_Data supplied_:
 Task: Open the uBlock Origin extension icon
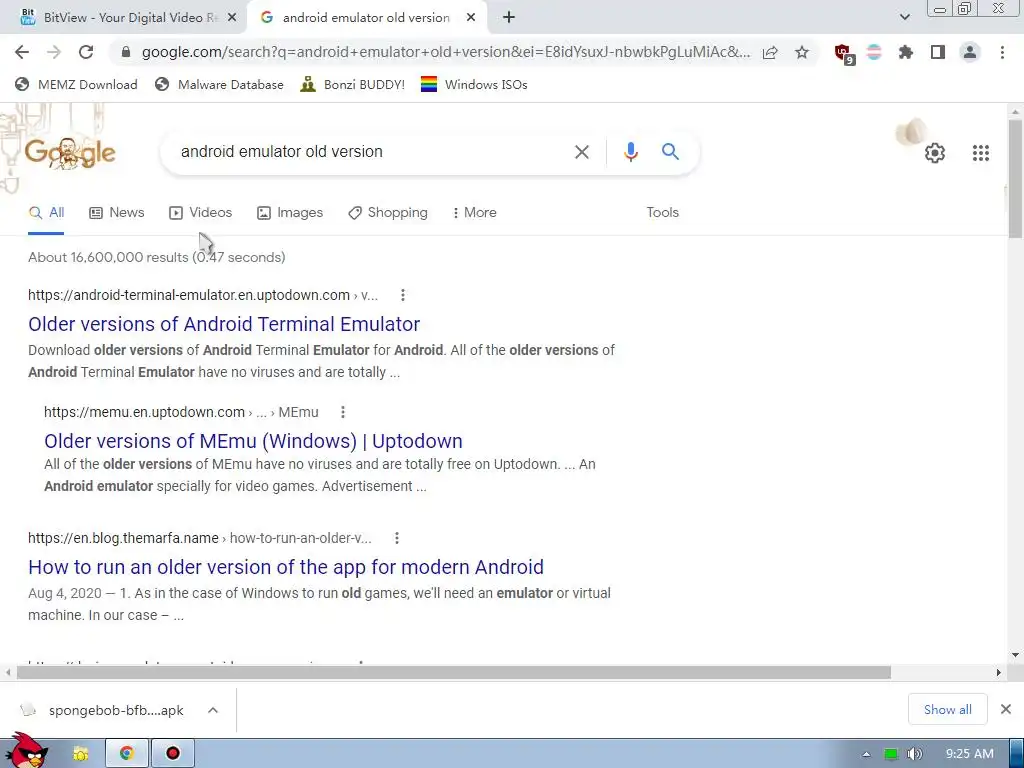pyautogui.click(x=844, y=53)
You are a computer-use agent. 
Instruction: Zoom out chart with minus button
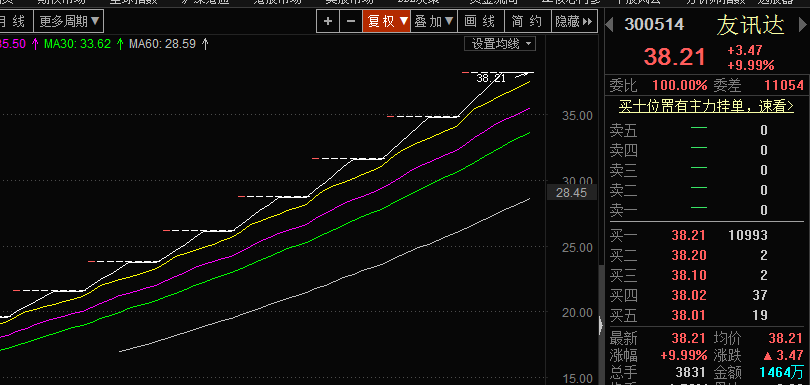(350, 22)
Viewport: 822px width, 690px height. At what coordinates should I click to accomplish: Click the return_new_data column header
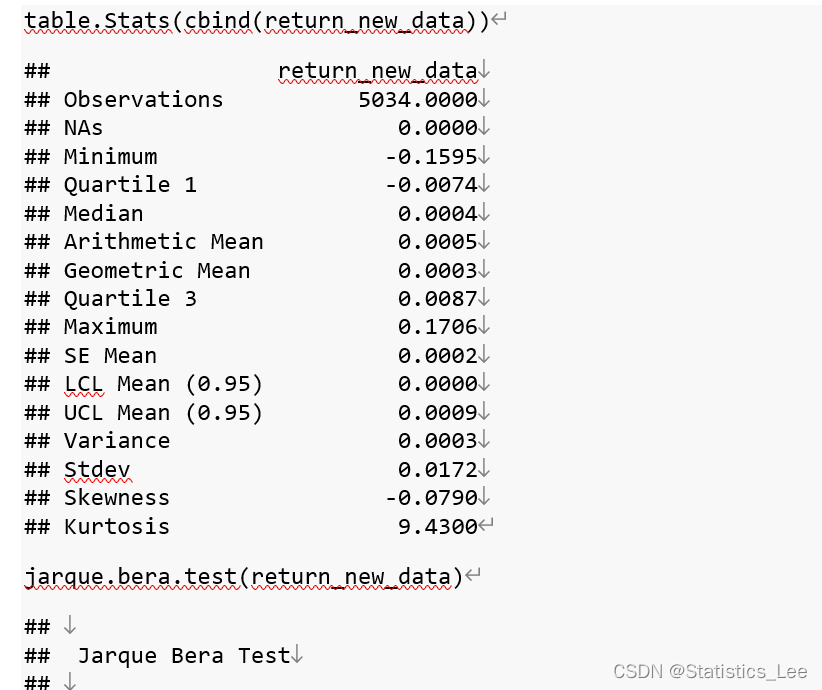click(377, 71)
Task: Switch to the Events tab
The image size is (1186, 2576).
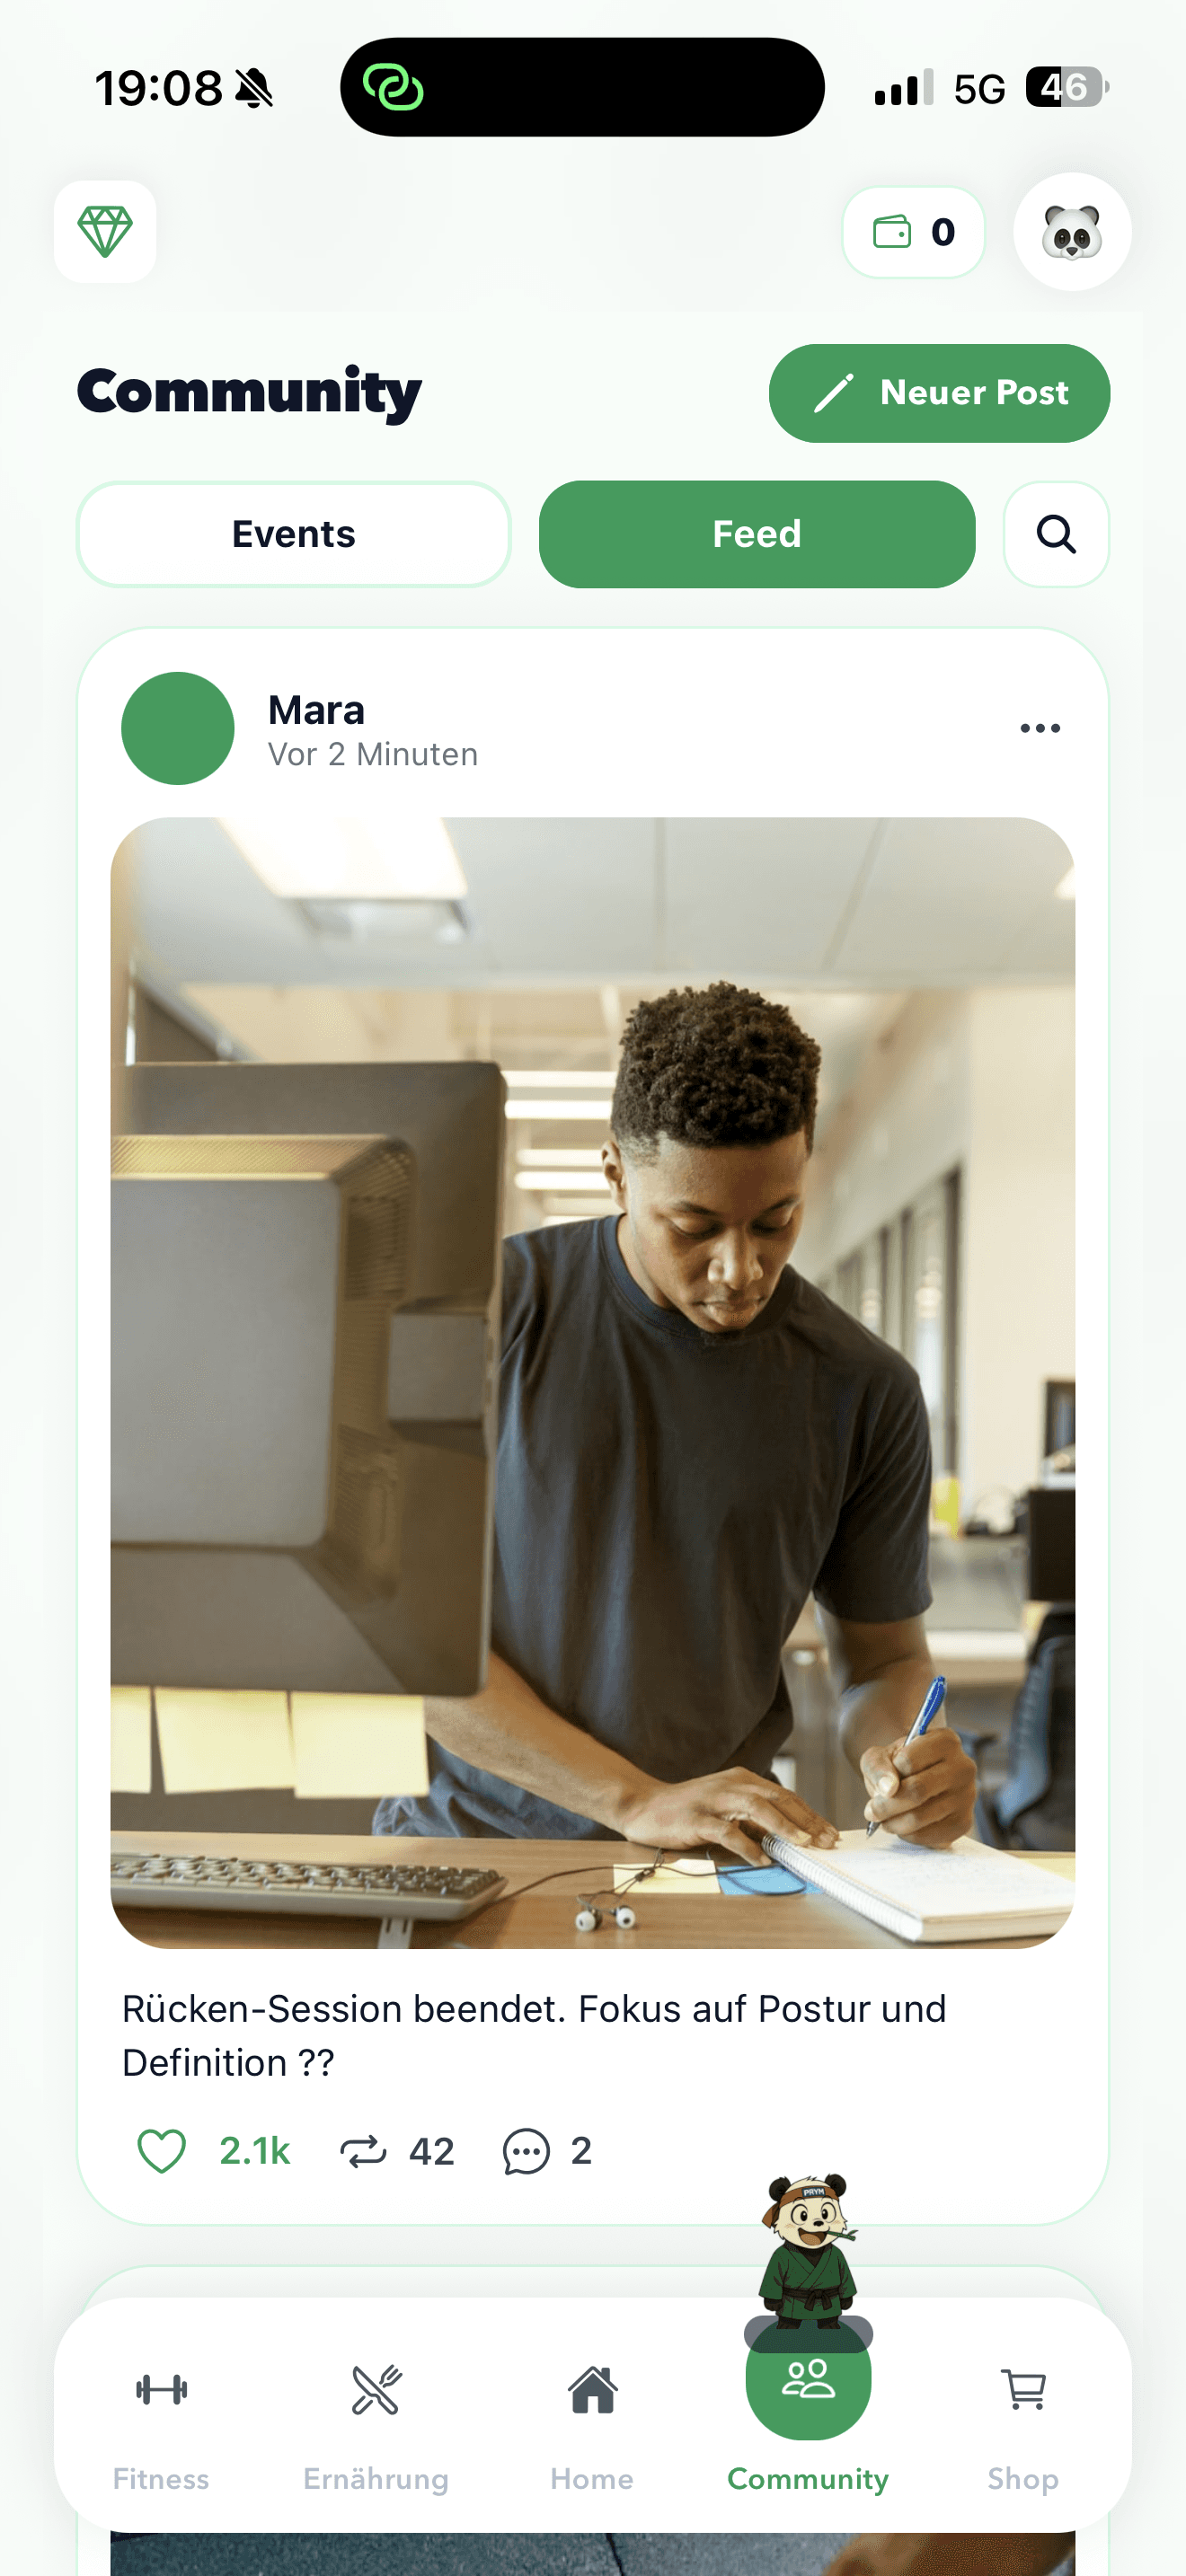Action: pyautogui.click(x=294, y=534)
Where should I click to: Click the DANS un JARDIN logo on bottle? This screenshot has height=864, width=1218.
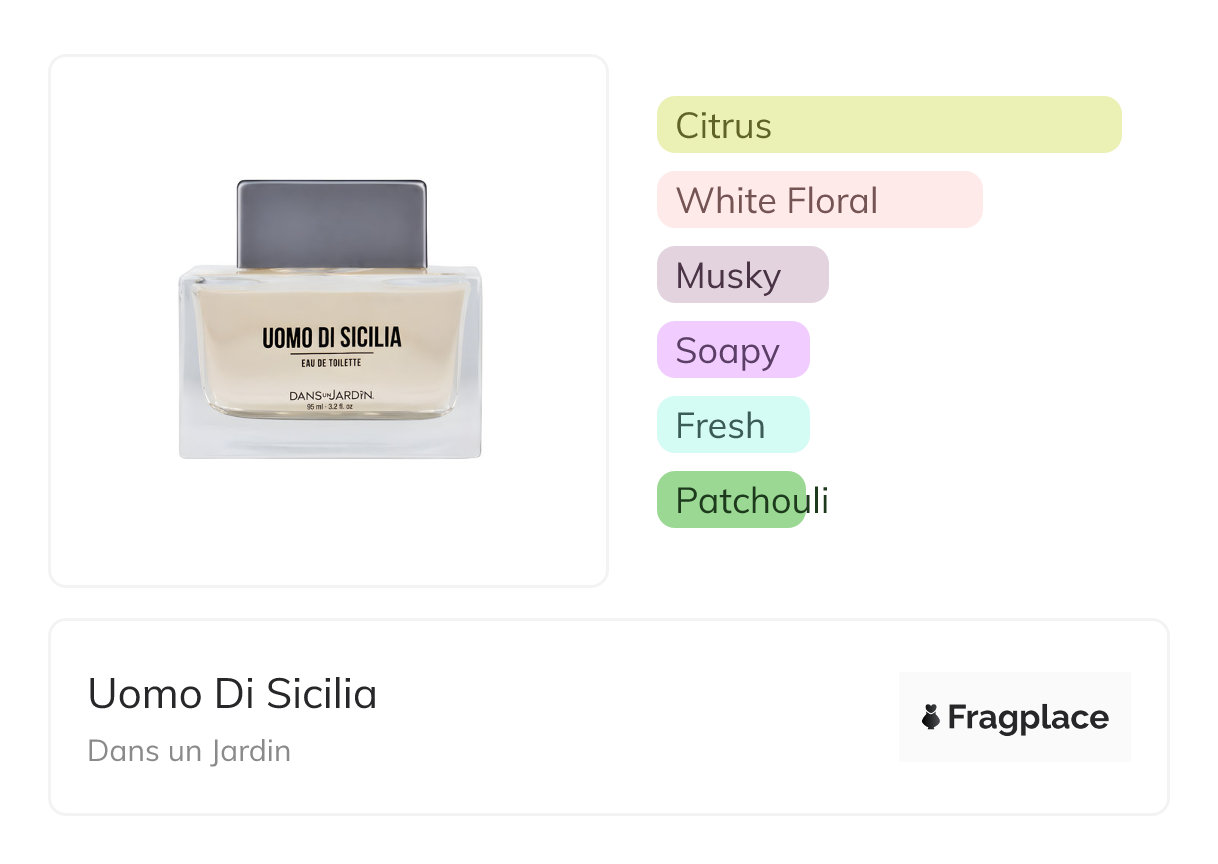tap(331, 396)
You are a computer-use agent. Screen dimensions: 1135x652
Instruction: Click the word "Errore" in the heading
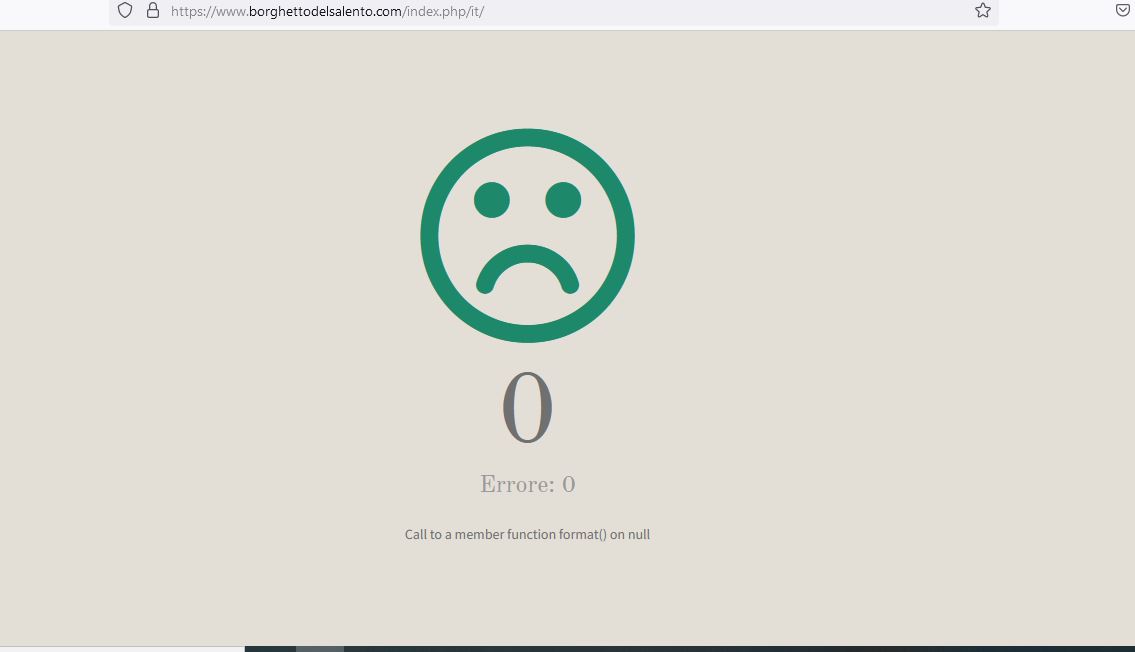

_The task_: Search the records for the word "computer", then list every line that has it.

_Output_:
You are a computer-use agent. 
You are a computer-use agent. Screen dimensions: 1135x652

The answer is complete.